2. There are two types of nerve fibers that transmit pain. Name them, along with their
description, how they conduct pain impulses, what type of pain they produce and what
reaction/stimulus they produce.
a. A delta fibers:
a.i. Large nerve fibers covered with myelin;
a.ii. Conduct pain impulses rapidly.
a.iii. Produces sharp, stabbing, centralized pain.

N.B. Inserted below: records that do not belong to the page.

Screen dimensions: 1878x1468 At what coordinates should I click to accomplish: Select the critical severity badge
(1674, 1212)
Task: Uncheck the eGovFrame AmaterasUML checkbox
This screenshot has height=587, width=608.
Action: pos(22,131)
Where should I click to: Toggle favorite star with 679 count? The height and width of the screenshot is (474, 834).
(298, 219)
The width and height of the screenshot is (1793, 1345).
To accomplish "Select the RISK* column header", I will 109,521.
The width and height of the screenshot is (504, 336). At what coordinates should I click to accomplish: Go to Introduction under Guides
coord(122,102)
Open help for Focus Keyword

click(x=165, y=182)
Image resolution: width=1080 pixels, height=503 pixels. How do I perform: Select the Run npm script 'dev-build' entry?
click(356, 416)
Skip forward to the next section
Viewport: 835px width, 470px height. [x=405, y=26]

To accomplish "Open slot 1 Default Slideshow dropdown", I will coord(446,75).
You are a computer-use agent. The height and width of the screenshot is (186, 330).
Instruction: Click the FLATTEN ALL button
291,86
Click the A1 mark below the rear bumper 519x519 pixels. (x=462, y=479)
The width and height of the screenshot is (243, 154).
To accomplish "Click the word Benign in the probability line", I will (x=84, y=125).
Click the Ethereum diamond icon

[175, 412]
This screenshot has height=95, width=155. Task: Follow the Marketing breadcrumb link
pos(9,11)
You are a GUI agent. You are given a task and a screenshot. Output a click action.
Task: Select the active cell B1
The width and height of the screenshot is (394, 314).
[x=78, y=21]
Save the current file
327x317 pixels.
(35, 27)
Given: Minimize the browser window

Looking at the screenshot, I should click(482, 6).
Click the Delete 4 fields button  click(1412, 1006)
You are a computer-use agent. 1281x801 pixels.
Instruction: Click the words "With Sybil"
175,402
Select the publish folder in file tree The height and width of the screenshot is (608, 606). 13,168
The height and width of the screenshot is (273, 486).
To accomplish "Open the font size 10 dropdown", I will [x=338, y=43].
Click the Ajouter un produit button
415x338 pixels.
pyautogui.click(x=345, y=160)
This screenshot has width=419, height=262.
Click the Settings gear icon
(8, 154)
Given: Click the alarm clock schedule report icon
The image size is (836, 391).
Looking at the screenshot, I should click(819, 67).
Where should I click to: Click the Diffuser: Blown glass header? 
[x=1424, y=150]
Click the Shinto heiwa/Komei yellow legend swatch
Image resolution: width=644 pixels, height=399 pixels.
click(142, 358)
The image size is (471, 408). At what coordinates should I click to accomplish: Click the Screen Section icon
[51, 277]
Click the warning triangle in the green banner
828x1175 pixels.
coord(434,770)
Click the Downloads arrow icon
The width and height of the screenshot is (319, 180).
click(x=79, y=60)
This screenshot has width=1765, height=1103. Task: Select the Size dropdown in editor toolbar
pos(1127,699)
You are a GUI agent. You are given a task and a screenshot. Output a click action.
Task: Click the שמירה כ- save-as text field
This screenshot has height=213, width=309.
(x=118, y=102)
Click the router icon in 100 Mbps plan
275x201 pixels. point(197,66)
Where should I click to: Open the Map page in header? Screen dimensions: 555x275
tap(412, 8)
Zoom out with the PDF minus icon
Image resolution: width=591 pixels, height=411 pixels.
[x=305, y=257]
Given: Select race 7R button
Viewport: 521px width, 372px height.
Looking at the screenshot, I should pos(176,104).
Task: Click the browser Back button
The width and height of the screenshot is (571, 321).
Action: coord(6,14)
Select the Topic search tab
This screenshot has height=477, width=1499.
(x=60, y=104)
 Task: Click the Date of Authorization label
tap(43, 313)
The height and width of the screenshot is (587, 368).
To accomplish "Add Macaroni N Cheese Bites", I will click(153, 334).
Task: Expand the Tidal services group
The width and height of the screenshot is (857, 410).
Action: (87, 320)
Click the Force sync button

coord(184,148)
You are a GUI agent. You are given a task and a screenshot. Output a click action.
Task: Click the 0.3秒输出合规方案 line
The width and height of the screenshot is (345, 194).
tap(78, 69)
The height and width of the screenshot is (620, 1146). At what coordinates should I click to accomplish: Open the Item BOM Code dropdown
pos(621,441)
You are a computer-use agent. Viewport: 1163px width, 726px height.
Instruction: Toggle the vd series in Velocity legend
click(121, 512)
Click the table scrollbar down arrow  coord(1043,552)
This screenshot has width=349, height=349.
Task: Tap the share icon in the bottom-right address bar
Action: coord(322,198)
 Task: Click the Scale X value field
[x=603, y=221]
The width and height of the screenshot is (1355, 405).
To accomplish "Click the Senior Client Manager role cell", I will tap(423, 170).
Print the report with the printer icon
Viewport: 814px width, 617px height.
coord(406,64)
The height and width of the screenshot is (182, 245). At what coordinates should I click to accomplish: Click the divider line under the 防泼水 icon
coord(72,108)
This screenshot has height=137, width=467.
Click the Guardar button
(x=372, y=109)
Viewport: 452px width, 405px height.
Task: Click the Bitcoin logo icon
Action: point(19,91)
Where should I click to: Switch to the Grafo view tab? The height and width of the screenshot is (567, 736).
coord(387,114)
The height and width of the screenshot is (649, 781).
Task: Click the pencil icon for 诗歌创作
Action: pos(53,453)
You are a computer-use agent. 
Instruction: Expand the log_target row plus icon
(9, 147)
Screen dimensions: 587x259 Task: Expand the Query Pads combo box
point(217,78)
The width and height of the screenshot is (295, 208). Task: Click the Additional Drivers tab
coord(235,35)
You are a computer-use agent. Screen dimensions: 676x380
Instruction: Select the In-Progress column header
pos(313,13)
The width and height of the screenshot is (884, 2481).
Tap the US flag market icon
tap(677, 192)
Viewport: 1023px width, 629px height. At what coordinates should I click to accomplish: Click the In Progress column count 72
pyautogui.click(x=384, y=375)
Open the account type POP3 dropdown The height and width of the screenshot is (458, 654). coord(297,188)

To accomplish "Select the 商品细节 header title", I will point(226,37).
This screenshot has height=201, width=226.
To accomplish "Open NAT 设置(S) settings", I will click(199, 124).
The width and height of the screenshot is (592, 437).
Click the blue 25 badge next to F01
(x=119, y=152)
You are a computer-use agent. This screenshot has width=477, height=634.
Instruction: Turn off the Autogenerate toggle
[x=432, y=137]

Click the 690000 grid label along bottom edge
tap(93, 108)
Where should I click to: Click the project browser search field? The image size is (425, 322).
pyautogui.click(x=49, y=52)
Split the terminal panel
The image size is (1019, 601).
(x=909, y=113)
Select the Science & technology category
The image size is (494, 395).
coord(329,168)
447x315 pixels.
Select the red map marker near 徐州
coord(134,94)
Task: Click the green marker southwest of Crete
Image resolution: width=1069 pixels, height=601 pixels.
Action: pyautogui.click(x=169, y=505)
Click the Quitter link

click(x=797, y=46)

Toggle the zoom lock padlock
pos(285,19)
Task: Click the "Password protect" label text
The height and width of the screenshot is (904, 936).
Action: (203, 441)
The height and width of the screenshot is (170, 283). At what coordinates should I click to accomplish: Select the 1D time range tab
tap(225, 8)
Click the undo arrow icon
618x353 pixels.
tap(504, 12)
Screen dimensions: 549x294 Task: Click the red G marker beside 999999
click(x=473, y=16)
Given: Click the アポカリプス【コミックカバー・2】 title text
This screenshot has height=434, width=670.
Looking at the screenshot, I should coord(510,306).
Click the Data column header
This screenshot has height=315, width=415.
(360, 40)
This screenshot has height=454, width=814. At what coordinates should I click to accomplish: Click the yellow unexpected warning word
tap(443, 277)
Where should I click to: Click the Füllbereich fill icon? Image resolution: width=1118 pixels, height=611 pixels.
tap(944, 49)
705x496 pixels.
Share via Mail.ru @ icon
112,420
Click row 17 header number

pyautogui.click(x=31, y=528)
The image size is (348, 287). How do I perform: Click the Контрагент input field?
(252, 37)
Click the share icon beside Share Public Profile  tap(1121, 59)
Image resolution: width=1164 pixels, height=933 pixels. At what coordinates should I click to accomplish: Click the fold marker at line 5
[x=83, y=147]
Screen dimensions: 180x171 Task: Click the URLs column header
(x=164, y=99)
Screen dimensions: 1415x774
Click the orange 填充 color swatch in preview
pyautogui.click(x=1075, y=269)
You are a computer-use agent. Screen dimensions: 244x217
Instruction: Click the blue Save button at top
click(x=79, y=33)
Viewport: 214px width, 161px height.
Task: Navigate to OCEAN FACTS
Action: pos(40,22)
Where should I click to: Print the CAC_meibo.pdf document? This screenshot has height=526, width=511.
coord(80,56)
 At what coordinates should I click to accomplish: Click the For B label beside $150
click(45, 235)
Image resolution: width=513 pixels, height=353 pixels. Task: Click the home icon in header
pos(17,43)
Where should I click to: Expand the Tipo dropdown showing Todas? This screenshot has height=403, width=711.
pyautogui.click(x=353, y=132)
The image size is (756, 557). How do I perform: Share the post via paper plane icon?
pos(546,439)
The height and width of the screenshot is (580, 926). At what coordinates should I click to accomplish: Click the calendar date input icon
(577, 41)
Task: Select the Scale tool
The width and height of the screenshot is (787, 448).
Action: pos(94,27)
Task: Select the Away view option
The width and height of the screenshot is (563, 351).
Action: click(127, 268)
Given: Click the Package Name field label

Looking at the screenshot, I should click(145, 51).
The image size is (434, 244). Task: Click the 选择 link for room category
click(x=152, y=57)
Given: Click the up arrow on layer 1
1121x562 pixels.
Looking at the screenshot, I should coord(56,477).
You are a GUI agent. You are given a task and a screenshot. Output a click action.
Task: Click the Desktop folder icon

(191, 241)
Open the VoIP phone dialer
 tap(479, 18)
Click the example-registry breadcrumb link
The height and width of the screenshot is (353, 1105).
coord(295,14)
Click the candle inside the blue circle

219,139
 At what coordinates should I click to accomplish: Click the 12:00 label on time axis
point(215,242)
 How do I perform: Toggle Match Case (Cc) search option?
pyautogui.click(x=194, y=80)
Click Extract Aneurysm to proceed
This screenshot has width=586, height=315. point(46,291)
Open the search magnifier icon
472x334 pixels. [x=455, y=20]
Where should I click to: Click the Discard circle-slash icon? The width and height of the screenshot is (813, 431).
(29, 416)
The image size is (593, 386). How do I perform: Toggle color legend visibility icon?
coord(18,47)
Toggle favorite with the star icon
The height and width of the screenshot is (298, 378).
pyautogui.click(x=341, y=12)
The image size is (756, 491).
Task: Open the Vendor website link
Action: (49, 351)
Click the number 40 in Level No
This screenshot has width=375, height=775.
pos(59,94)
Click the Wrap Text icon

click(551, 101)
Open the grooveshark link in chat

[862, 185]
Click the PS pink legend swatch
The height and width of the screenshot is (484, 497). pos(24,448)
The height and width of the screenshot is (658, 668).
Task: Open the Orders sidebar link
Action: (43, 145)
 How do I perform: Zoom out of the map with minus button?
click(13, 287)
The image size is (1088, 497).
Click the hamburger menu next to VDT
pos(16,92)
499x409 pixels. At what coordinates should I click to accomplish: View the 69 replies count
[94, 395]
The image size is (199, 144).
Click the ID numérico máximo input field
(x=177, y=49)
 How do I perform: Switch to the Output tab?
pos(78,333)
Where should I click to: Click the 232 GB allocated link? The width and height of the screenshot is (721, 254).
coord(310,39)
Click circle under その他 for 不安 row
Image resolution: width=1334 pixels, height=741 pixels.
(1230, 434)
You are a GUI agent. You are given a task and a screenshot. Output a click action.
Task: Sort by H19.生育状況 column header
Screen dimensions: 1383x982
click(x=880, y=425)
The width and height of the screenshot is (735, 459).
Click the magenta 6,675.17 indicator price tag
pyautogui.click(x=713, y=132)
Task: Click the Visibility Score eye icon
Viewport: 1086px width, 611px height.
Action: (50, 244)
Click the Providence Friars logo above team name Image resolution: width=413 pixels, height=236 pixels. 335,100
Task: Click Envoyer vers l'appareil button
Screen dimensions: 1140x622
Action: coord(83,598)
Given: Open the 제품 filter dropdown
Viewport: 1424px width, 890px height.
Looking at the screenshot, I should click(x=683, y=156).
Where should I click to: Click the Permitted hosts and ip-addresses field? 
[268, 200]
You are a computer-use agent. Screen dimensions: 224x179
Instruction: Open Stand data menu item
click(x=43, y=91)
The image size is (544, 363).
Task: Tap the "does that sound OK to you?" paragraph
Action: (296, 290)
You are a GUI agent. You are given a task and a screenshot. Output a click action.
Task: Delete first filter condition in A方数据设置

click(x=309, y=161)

a.iv. Simulates withdrawal or flinching.
b. C fibers:
b.i. Smaller unmyelinated nerve fibers.
b.ii. Conduct pain impulses more diffusely and slowly.
b.iii. Produces non-well localized achy, and ongoing pain; even after stimulus
is removed.
b.iv. Stimulate protective response (ie. guarding).
3. What do C fibers release? What does the substance do?
a. C fibers release a pain-facilitating substance from nerve endings called
substance P: which speeds the transmission of the pain stimulus up the pain
pathway.
4. What is bradykinin? Where is it released, what releases it and what is it’s function/role?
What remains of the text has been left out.